|
By
Jonathan Buckley
Ten years ago, it was common for mission-critical IT systems to be concentrated
in large, centralized 'raised floor' centers, which were manned around
the clock. Today, the benefits of distributed networks have resulted in
an exponential growth in the number and geographic diversity of mission-critical
sites. Now, a 6'x6' data closet can be the host to critical server and
router assets. This new distributed topology translates into more sites
to manage, many of them 'dark sites', many of them in places financially
prohibitive to man 7x24. This proliferation of mission-critical remote
sites include branch offices, Telco closets, POPs, cellular towers, call
centers, and outsourced collocation facilities. Not only is this growth
in remote sites not supported by corresponding growth in facility staff
to physically watch over the sites to react to network-threatening facilities
issues, but also the service demand standard have grown to a daunting
99.999% in uptime.
Internet Service Providers (ISPs) are an extreme example of the distributed
mission critical environment. Typically, an ISP has at least two larger
data centers, a couple of critical call centers and many hundreds of unmanned,
"points of presence" (POPs), distributed throughout area codes
and prefixes. A customer dials into the local POP in order to gain access
to the network and Internet. Each POP becomes an extension of the main
mission-critical data center. If the equipment fails in one of these small
equipment rooms, the customer loses service. Retail operations, including
banks and pharmacies follow the same topology.
With the distributed nature of IT network and systems, availability will
be increasingly dependent on remote site as well as an in-depth understanding
of the weakest link. Securing and managing each and every remote site--especially
the weakest link--is imperative in order to ensure overall IT network
and system availability.
The starting point is in understanding root causes of network and system
downtime and techniques or tools to help avoid such costly occasions.
This involves not just monitoring a network of simple inputs, provided
by dry contacts today, but more importantly providing easy access and
detailed visibility of every sensory input available at the machine level.
With complete access to all the sensory inputs, companies can create virtual
presence in managing the critical remote equipment without the cost of
being there.
This leveraged "virtual omnipresence" has already been established
within the corporate data networks enterprise-wide. As evidence of market
interest in this area is the boom in network and systems management software
sales, and more recently the specific segment of root cause software is
an indication of the worldwide appetite for solutions to measure, assess,
predict and hopefully, ultimately avoid network and system outages. Sales
of these software packages are in the tens of billions of dollars annually
by all survey accounts and have become critical for IT groups to manage
IT uptime globally from one location
Despite our best efforts and the best IT software management packages,
failures occur. Why? For starters, studies are beginning to show that
30% to 50% of IT failures have a root cause in power, fire, environmental
and physical security problems, not the hardware and software monitored
by the fancy network and systems management software packages. Apparently,
we have only been looking at half the uptime equation. Despite the changes
in facilities management model over the last ten years, our tools have
not kept pace with the change in monitoring demands. We don't do enough
to manage our distributed IT and facility ecosystem as a single unified
network.
Obstacles in Creating One Unified Facilities Network
Along with the exponential growth of remote sites, there has been a proliferation
of incompatible equipment, standards, and methods. To begin with, the
set up, management, and maintenance of the equipment vary for each vendor.

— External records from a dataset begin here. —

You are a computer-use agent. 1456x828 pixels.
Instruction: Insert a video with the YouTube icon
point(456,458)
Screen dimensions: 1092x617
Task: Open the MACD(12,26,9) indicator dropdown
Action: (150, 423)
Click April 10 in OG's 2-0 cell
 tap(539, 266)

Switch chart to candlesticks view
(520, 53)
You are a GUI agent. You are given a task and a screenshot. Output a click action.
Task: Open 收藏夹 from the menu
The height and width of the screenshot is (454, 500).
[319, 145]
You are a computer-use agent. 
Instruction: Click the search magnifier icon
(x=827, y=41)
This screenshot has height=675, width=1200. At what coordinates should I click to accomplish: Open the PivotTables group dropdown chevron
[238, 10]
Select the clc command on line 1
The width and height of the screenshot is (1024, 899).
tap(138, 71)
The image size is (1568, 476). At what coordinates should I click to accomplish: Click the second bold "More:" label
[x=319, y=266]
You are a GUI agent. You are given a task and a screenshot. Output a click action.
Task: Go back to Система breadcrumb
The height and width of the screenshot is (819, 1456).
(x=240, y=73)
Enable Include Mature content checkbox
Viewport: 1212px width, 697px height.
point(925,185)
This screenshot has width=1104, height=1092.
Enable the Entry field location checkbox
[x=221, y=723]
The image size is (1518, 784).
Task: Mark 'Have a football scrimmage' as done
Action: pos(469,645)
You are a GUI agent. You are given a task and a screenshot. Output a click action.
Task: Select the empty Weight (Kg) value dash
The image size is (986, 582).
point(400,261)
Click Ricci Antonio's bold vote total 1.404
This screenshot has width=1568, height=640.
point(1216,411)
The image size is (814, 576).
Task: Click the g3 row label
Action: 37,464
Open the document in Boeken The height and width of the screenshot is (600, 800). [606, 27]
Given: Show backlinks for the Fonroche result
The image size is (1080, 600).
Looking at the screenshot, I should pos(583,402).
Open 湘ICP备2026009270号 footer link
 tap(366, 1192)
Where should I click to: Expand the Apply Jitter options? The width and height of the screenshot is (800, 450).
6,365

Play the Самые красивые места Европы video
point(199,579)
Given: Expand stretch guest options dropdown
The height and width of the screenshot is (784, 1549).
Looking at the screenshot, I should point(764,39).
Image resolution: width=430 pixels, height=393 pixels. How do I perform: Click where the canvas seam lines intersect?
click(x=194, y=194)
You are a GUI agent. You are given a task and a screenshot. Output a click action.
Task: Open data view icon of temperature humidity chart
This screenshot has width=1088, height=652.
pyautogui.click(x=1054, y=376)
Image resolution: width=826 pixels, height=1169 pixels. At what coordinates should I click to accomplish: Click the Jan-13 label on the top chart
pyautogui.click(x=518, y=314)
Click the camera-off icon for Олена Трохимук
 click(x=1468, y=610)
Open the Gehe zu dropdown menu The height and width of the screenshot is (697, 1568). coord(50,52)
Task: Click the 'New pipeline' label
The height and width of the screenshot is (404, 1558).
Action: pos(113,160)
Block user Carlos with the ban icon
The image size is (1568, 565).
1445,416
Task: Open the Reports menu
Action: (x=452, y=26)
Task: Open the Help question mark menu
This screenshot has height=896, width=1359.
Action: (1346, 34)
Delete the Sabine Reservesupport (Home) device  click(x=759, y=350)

Even equipment from different product lines within the same vendor family
can be incompatible. Given that a typical enterprise has hundreds or thousands
of equipment components from all different vendors, one can readily see
the challenge in cost-effectively managing remote site equipment.
Meanwhile, the technology that is currently installed at many facilities
was developed using industrial automation technology of the 70's and 80's.
Traditionally, these workstation-centric, modem-oriented systems take
too long and cost too much to install and operate. Additionally, for dark
sites, the workstation itself creates a single point of failure found
to be intolerable by modern standards. If the PC freezes and there is
an alarm, no one can be notified. Moreover, the incompatibilities among
equipment and systems create enormous inefficiencies, making them difficult
to scale. As a result, both the building automation systems and the network
management systems fall short in their abilities to unite all these remote
machinery assets due to their inherent technology limitations.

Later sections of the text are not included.